→ Exercise aim
Return only the lines of the listing below that run from the line with "Given: Expand the 外部アカウント連携 row arrow" through the line with "This screenshot has width=430, height=303.", both ends included, exactly as written.

(Data provided)

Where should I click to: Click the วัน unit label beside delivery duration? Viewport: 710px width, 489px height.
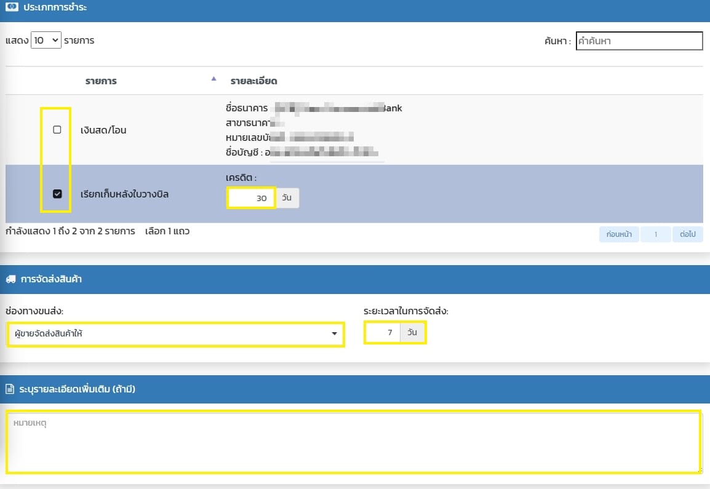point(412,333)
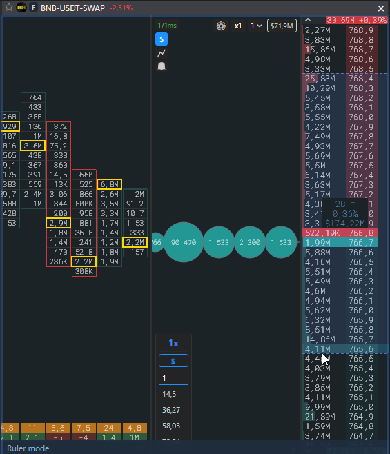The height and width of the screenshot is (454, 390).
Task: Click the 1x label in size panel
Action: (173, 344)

(End Data provided)
(Data provided)

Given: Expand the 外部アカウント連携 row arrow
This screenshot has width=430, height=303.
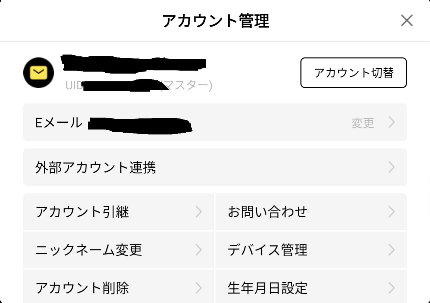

(End Data provided)

→ Answer to this exercise
Given: Expand the 外部アカウント連携 row arrow
This screenshot has width=430, height=303.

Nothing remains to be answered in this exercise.